En 2013, l’impact des édulcorants était déjà discuté mais les études en population n’étaient pas concluantes. Pour éclairer le débat, nous avons alors analysé dans la cohorte E3N la consommation de boissons light de plus de 66 000 femmes suivies 14 ans. Ce premier travail a montré qu’à quantité égale consommée, le risque de diabète est plus élevé lorsqu’il s’agit de sodas light versus sodas classiques. Le surrisque de diabète augmente respectivement de 15 et de 60 % pour des consommations de 0,5 l/semaine et de 1,5 l/semaine de sodas light par rapport à une même quantité en sodas sucrés. En revanche aucun surrisque n’était retrouvé entre consommation de jus de fruits pressés et risque de diabète.
Rebelote avec la consommation de sucrettes et sachets édulcorants
Aujourd’hui, dans un second travail publié récemment (2) et présenté à la SFD (3) ont été analysés la consommation d’édulcorants alimentaires et l’impact de sa fréquence (jamais-rarement/la moitié du temps/toujours ou presque - et de sa durée - moins de 3 ans/3-5 ans/5-10 ans/plus de 10 ans) sur le risque de diabète. L’analyse portait sur plus de 61 000 femmes jeunes - 52 ans d’âge moyen -, et sans surpoids - IMC moyen : 23 kg/m2, suivies durant 18 ans (1993-2011).
« À nouveau la consommation d’édulcorants est associée à un surrisque significatif de développer un diabète de type 2. Il persiste même après ajustement sur l’indice de masse corporelle (IMC). Les femmes qui remplacent toujours ou presque le sucre par un édulcorant ont un risque quasi-doublé par rapport aux non-utilisatrices (RR = 1,8 ; RR = 1,3 après ajustement sur l’IMC). Il en est de même pour une durée d’utilisation de plus de 10 ans (RR = 2 ; RR = 1,15 après ajustement sur l’IMC) ».
Intrication de plusieurs mécanismes
Dans cette cohorte prospective la fréquence et la durée d’utilisation d’édulcorants alimentaires augmentent le risque de diabète indépendamment des principaux facteurs de risque même si la corpulence y participe. « Le risque est quasi doublé si on les utilise de façon systématique ou durant plus de 10 ans. Et ce surrisque persiste quand on exclut les diabètes apparus durant les 5 premières années de suivi. Un biais de causalité inverse est donc fort peu probable », souligne G Fagherazzi.

Jeu de données →
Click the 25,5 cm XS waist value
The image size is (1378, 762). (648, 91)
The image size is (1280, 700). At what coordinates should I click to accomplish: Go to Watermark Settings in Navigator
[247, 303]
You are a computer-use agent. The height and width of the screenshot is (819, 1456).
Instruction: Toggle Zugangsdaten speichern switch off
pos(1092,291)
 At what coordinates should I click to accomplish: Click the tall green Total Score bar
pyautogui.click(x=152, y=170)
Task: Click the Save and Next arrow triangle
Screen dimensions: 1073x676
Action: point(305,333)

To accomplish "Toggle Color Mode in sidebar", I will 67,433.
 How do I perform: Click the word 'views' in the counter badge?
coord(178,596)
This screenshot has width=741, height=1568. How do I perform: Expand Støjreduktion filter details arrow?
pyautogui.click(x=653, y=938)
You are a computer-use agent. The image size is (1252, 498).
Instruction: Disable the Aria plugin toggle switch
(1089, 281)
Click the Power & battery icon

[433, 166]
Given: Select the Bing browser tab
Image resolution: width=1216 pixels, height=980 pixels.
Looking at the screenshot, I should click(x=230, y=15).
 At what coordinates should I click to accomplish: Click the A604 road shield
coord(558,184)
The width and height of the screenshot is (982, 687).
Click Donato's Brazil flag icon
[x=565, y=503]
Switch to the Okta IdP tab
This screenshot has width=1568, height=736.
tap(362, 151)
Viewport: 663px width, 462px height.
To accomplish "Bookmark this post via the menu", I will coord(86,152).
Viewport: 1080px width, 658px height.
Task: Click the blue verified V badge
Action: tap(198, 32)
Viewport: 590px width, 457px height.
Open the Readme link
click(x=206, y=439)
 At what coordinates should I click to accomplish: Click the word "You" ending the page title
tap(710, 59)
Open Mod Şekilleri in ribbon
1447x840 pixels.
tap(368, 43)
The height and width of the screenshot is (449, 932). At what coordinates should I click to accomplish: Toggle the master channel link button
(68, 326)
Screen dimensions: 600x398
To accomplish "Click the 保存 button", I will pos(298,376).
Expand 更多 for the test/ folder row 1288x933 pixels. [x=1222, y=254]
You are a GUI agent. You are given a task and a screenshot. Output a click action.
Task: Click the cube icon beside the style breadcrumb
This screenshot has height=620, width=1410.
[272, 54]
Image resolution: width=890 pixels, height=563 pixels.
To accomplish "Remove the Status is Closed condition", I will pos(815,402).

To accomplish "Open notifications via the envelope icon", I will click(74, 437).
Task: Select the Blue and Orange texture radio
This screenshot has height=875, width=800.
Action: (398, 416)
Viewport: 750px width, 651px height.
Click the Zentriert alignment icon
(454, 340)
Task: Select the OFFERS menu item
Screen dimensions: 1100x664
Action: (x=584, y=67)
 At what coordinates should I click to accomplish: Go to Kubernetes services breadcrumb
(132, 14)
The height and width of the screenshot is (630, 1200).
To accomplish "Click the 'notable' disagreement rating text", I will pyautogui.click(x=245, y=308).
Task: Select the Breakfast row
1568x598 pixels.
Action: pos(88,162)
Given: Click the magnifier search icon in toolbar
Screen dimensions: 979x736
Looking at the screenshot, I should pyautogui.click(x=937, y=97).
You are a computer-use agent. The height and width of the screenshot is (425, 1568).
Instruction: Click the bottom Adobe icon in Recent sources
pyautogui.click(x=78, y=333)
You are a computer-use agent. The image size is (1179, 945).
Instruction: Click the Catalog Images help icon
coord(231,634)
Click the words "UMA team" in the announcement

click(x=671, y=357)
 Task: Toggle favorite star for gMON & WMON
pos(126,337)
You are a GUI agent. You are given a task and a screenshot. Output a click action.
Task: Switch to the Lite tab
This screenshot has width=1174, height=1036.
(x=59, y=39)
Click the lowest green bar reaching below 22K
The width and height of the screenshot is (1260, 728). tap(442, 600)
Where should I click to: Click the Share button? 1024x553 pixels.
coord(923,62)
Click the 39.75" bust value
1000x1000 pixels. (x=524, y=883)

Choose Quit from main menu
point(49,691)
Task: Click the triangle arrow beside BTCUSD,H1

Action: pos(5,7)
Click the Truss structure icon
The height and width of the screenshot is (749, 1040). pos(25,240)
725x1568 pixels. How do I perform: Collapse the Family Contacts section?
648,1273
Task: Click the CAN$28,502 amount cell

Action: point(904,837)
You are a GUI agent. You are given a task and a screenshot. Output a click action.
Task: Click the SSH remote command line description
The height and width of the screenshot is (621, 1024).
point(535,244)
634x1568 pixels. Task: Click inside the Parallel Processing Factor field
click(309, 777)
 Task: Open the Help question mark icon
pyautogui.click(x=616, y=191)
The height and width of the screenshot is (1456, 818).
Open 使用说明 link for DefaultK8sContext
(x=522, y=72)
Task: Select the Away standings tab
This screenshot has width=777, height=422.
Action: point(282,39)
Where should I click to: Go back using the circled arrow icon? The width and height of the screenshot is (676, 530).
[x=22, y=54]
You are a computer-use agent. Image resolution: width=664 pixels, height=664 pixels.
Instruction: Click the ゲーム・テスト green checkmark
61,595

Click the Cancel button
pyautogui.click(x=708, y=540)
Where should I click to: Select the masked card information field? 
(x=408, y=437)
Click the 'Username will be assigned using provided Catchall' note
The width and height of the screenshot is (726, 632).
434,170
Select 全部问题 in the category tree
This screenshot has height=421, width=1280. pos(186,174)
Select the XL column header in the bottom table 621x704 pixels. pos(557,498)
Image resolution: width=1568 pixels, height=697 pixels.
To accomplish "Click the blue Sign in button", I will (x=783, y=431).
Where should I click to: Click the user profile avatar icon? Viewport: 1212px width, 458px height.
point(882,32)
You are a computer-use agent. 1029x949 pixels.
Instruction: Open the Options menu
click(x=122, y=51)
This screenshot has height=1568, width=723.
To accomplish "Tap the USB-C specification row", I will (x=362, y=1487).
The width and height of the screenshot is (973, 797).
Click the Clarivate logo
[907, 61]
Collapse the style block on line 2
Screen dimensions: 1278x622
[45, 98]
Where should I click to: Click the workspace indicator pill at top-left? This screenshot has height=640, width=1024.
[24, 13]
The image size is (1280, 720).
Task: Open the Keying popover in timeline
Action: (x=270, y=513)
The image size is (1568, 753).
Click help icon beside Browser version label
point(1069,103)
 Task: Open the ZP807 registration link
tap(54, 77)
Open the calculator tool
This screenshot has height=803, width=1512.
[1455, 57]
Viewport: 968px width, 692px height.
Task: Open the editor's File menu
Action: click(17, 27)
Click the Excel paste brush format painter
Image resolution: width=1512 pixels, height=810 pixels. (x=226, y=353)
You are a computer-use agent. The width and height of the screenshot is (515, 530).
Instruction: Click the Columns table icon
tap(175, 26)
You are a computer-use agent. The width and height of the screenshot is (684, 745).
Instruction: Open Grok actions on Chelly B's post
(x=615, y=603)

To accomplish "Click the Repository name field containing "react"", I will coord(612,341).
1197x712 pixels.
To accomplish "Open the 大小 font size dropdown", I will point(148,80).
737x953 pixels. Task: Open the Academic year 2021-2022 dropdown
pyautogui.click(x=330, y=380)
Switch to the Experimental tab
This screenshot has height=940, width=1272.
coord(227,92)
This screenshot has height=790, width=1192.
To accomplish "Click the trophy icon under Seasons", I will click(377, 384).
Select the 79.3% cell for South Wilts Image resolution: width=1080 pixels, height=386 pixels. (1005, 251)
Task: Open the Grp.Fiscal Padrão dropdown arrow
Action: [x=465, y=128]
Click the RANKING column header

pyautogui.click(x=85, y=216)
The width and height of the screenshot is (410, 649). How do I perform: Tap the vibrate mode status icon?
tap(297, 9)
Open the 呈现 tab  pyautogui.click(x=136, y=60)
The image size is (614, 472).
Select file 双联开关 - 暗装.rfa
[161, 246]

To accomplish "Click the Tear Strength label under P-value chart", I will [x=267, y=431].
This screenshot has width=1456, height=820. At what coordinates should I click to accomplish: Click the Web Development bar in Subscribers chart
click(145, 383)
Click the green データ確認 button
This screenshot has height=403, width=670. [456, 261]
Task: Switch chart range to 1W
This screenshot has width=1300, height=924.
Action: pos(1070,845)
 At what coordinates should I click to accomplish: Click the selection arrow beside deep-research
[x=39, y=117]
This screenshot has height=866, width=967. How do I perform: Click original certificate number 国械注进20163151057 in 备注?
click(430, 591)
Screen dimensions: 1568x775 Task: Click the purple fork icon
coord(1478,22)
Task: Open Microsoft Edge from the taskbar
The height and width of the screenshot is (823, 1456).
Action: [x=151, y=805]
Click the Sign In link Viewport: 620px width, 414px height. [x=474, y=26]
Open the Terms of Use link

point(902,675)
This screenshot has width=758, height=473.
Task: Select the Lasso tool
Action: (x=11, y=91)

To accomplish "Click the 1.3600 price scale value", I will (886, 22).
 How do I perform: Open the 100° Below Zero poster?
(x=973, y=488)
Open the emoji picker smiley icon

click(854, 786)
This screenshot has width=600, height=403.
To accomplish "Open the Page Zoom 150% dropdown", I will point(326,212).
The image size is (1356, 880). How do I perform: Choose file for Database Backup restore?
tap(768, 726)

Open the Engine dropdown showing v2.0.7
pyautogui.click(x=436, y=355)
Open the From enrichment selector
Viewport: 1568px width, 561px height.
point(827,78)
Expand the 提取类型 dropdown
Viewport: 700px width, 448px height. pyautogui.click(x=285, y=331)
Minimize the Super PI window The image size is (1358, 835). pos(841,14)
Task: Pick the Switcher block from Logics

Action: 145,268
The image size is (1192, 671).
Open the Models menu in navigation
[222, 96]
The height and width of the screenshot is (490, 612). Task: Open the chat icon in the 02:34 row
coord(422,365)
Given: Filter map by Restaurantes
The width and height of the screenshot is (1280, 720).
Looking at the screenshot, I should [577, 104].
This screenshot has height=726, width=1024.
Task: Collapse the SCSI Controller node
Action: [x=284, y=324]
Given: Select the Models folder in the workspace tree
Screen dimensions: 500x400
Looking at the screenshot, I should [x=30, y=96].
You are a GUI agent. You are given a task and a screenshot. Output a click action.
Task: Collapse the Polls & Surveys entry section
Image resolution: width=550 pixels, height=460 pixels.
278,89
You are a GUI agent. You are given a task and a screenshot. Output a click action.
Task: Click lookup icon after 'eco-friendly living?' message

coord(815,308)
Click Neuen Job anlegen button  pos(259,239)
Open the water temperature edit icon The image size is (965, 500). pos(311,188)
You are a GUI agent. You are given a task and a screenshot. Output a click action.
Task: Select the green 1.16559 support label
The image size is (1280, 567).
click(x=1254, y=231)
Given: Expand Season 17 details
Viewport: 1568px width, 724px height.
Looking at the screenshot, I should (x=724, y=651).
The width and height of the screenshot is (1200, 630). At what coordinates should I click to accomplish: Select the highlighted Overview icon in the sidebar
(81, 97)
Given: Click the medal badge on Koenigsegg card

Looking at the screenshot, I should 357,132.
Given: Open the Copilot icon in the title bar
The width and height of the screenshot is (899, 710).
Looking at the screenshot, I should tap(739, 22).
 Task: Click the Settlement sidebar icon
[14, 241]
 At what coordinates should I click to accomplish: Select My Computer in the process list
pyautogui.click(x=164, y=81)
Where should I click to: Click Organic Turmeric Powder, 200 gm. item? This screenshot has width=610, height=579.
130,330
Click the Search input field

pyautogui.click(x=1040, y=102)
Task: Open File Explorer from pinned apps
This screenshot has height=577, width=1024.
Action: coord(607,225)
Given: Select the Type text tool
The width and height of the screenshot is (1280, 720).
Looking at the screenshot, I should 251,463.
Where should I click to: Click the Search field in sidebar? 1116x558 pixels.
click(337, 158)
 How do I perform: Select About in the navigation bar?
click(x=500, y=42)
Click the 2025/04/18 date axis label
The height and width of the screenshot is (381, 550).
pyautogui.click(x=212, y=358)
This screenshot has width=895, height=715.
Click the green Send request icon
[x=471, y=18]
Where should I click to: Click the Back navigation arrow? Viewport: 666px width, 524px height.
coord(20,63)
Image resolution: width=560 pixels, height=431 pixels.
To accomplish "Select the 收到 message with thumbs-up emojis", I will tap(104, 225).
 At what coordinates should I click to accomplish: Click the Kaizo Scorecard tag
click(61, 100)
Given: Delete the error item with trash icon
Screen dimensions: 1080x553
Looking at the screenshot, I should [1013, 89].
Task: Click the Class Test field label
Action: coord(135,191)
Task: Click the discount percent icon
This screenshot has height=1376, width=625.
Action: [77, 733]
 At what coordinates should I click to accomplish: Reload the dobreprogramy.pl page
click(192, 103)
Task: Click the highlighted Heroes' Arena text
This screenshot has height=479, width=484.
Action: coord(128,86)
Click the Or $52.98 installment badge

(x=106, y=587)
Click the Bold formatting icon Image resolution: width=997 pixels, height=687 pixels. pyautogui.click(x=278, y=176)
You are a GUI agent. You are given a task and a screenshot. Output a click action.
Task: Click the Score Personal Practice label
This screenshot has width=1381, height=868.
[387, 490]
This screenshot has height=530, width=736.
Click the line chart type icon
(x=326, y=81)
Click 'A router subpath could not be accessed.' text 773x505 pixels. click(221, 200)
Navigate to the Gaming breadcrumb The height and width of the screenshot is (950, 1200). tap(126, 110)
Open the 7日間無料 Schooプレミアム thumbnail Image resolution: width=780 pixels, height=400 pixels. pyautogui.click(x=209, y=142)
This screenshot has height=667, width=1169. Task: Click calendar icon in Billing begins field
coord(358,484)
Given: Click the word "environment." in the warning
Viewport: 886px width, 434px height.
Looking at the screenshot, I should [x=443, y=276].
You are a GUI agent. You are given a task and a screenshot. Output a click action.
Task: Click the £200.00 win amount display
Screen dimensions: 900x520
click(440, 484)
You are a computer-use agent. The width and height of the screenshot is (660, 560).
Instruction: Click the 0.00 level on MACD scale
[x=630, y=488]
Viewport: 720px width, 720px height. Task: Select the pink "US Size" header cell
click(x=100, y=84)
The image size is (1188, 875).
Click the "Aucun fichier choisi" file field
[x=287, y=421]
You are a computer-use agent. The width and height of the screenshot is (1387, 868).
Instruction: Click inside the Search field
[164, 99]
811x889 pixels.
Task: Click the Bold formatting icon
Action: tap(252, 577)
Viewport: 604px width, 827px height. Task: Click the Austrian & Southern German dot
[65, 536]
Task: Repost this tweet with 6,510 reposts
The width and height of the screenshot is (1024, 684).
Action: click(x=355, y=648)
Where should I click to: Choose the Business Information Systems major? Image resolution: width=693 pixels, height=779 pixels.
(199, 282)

Consignes →
#1 D'après le texte sur les édulcorants, combien de femmes ont été suivies dans le premier travail de la cohorte E3N, et pendant combien d'années ?
#2 Écrivez la suite du texte sur les édulcorants, à partir de sa dernière phrase.

Réponses attendues →
#1 Plus de 66 000 femmes, suivies pendant 14 ans.

#2
Les mécanismes physiopathologiques impliqués sont encore assez mal connus mais plusieurs hypothèses sont évoquées. La consommation chronique d'édulcorants semble augmenter l'appétence au sucre et la consommation alimentaire/calorique global. De récents travaux montrent qu'elle appauvrit par ailleurs la variabilité du microbiote intestinal. Elle tendrait aussi à augmenter la sensation de faim et à promouvoir une dérégulation du métabolisme glucidique et à une insulinorésistance au long cours.
Pour un principe de précaution
« Pour mémoire en 2013 l'autorité européenne (EFSA) avait conclu à l'absence de tout risque sur l'aspartame. On peut d'ailleurs s'étonner qu'à l'époque notre première étude n'ait pas été utilisée dans l'analyse… Mais, sans clore le débat, nos données plaident pour la mise en œuvre du principe de précaution. Et compte tenu du bénéfice risque, il faut au moins faire passer un message de modération sur la consommation en édulcorants ».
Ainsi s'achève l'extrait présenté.